Le drame qui a frappé Mitry-Mory en Seine-et-Marne, suite au suicide de Camélia, une adolescente de 17 ans, a provoqué un bouleversement au sein de la communauté éducative. Le proviseur du lycée Balzac, où la jeune fille était scolarisée, a demandé à être mis en retrait de ses fonctions, une décision confirmée par le rectorat de Créteil. Cette action fait écho à la gravité des circonstances entourant le décès de l'élève, qui aurait subi des actes de harcèlement scolaire, comme l’ont rapporté plusieurs médias locaux, dont France Bleu.
Le proviseur ne reprendra ses fonctions qu'une fois les enquêtes, tant judiciaires qu'administratives, terminées. Pour sa famille, la souffrance se double d'une volonté de justice ; ils ont ainsi déposé plainte. Le parquet de Meaux a également ouvert quatre enquêtes distinctes, visant d'une part à "rechercher les causes de la mort" et d'autre part à examiner les faits de "harcèlement scolaire ayant conduit Camélia à se suicider".

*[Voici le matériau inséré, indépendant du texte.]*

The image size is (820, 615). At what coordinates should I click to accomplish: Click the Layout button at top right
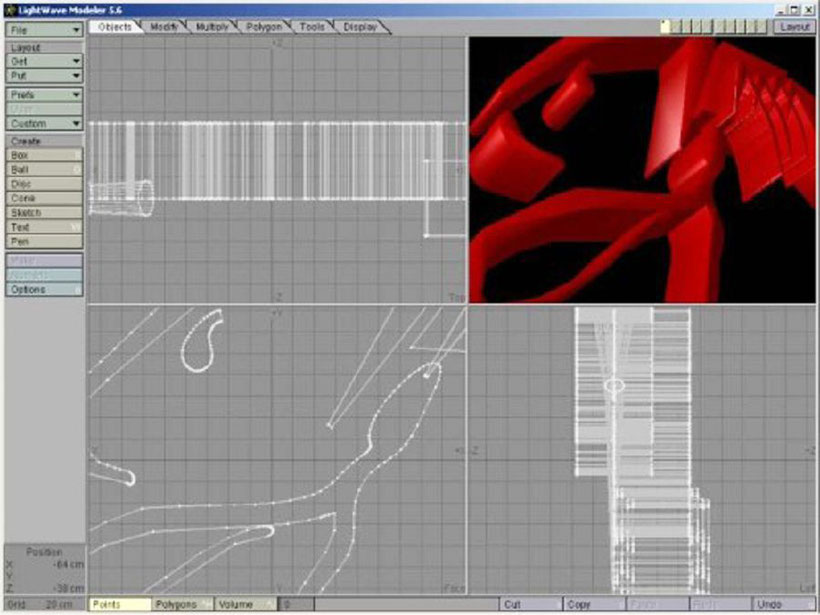pyautogui.click(x=794, y=27)
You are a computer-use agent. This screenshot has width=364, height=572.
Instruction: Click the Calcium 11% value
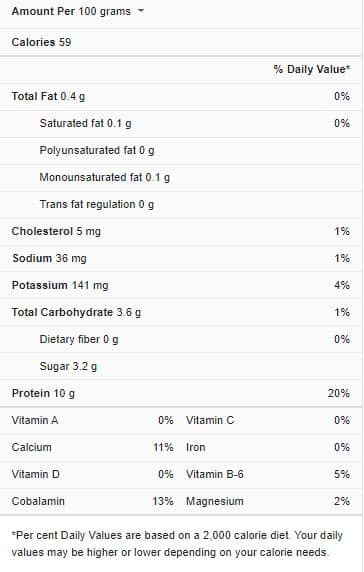click(163, 447)
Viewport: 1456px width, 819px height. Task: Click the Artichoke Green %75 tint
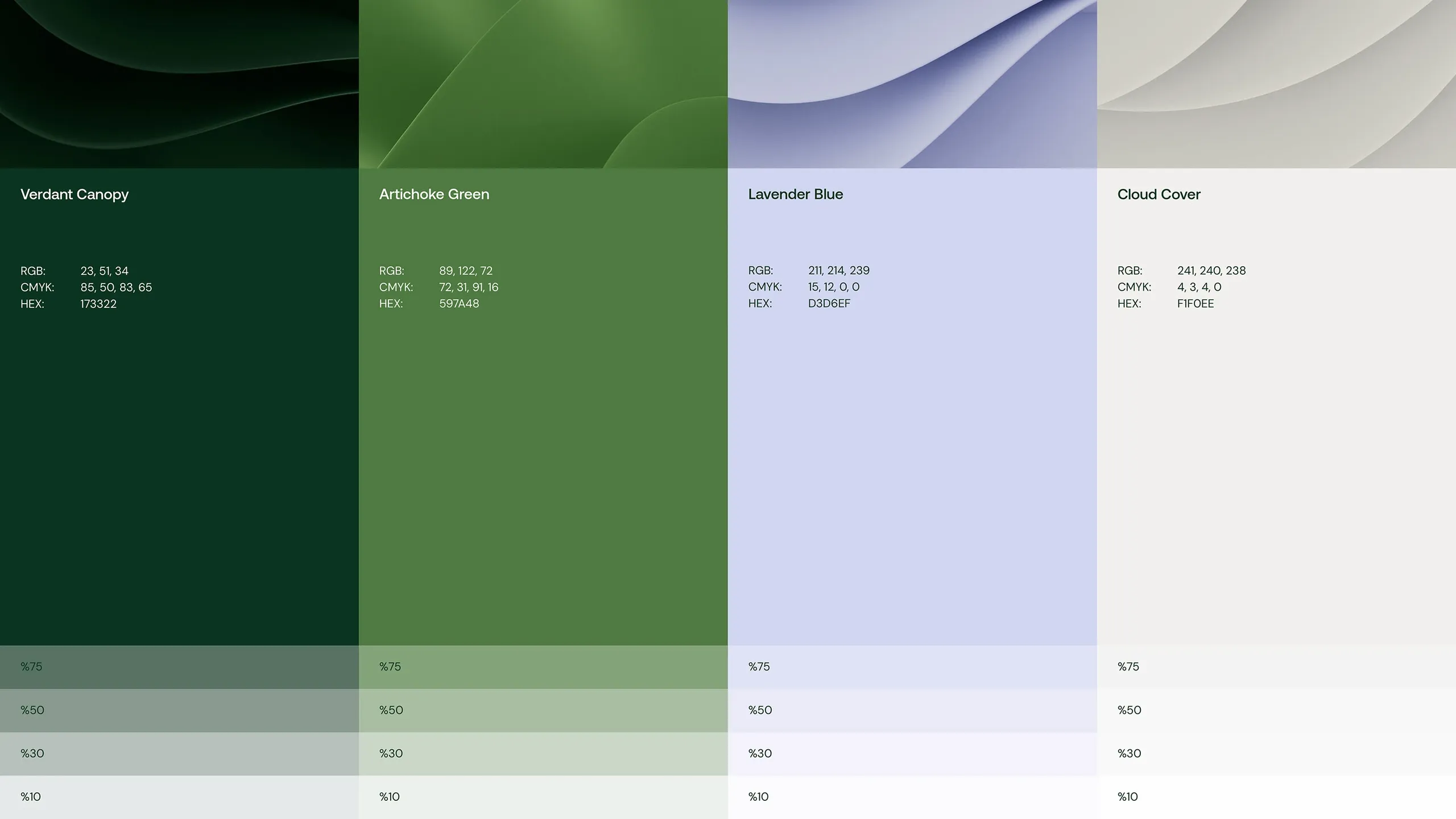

Jean-Baptiste Bladier, procureur de la République, a appelé à la prudence, invitant le public et les médias à ne pas tirer de conclusions hâtives concernant des individus spécifiquement, dont le proviseur. Les enquêtes visent aussi à analyser les interactions en ligne qui ont pu avoir un impact sur le comportement de l’adolescente. Pendant ce temps, l'inspection générale de l'Éducation nationale prend également des mesures pour évaluer les événements survenus au sein de l'établissement.